## Document excerpt
We aimed to assess the ability of molecular epidemiology to improve traditional surveillance beyond the detection of clusters for outbreak investigation. We used data from the NHSS and supplementary data from HIV case investigations and partner services interviews in King County, Washington to address a key question of interest to Public Health – Seattle and King County (PHSKC): What proportion of new HIV diagnoses among residents who were born outside of the United States were acquired locally in King County? King County, which includes the city of Seattle, has a larger proportion of residents who were born outside of the United States (22%) than the United States overall (13%) [2,3]. Since 2006, King County has experienced an increase in the proportion of HIV cases among people born outside of the United States, despite an overall decline in HIV incidence over that same period [3–5]. While some HIV-infected individuals certainly acquired HIV prior to arriving in the United States, there is also local acquisition [6–8]. The extent to which HIV infections among foreign-born people are locally acquired is unclear. For individuals who acquired HIV outside of the United States, these infections contribute to an overestimate of local incidence. These diagnoses are still of public health importance, with the goal of diagnosis and linkage to care as soon as possible after arrival to the United States. In addition, understanding the degree of local HIV acquisition is important for HIV prevention, and for assessing which populations are not being reached by current prevention efforts.

Several recent studies have used molecular epidemiology to examine transmission dynamics among foreign-born residents of the United States [6,7,9,10]. However, they only considered individuals from a single region of birth (e.g. Africa and Latin America) [6,10], or did not utilize linked clinical and epidemiological data, such as HIV testing or travel histories [7,9]. In this study, we combine data collected through traditional HIV surveillance activities with information from HIV sequences collected from drug resistance tests, and develop an algorithmic approach to understanding the location of HIV acquisition for foreign-born United States residents. Our primary aim was to estimate the proportion of foreign-born individuals who likely acquired HIV locally.

Methods

Study population and data collection

Our study population includes all residents of King County, Washington who were diagnosed with HIV between 1 January 2010 and 31 December 2018. Our analysis used linked, deidentified data from four sources: NHSS; HIV surveillance case investigations that review the medical records of persons who test positive; HIV partner services interviews conducted by PHSKC; and HIV-1 pol gene sequences collected through the CDR program. In Washington State, providers and laboratories are required to report HIV diagnoses to the local health jurisdiction, and laboratories are required to report all positive HIV antibody tests, HIV RNA test results, and HIV genotype results. Genotype results include HIV pol gene sequences and are the basis of the CDR program within NHSS. All HIV gene sequences are obtained as part of routine clinical care and not for the sole purpose of CDR. For all positive HIV test results received by PHSKC, staff conduct case investigations to determine if cases have been previously reported in other states or if persons were diagnosed prior to arrival in the United States. PHSKC also attempts to offer partner services to all individuals newly diagnosed with HIV. The NHSS includes demographic information and data on likely mode of HIV acquisition, country of birth, and clinical measures (such as CD4+ cell counts and viral load). Partner services interviews collect additional information on HIV testing history, date of arrival in the United States, and sexual behavior, including sexual histories related to travel abroad (Supplemental Digital Content). Non-English-speaking patients are interviewed with in-person or phone interpreters.

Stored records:
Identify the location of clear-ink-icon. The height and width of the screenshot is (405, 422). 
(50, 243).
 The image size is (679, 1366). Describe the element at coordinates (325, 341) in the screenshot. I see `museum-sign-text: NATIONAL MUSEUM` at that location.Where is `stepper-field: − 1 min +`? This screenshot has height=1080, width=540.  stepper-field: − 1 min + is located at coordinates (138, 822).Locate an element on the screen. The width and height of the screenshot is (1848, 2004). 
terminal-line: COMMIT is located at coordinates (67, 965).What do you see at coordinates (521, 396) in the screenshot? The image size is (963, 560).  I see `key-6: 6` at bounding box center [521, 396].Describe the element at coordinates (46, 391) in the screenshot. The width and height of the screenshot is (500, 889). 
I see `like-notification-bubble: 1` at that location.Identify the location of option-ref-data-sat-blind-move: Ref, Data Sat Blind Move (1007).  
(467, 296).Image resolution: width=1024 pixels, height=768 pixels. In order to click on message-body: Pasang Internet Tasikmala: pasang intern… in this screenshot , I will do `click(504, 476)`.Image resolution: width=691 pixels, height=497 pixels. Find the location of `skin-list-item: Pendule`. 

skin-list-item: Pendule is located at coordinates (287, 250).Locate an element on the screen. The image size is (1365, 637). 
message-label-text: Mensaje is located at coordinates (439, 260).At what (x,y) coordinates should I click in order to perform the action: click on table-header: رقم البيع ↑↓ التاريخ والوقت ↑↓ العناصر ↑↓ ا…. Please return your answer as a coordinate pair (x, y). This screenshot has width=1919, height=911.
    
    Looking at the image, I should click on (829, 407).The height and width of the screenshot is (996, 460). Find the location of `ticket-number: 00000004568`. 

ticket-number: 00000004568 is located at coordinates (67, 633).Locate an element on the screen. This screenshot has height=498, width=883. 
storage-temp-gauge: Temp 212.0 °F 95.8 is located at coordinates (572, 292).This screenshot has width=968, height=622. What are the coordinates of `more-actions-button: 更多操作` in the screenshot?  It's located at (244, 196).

## What you have to do
According to the HIV study excerpt, what share of King County residents were born outside the United States? Rely only on the HIV study excerpt, not on the listing.

## Task answer
22%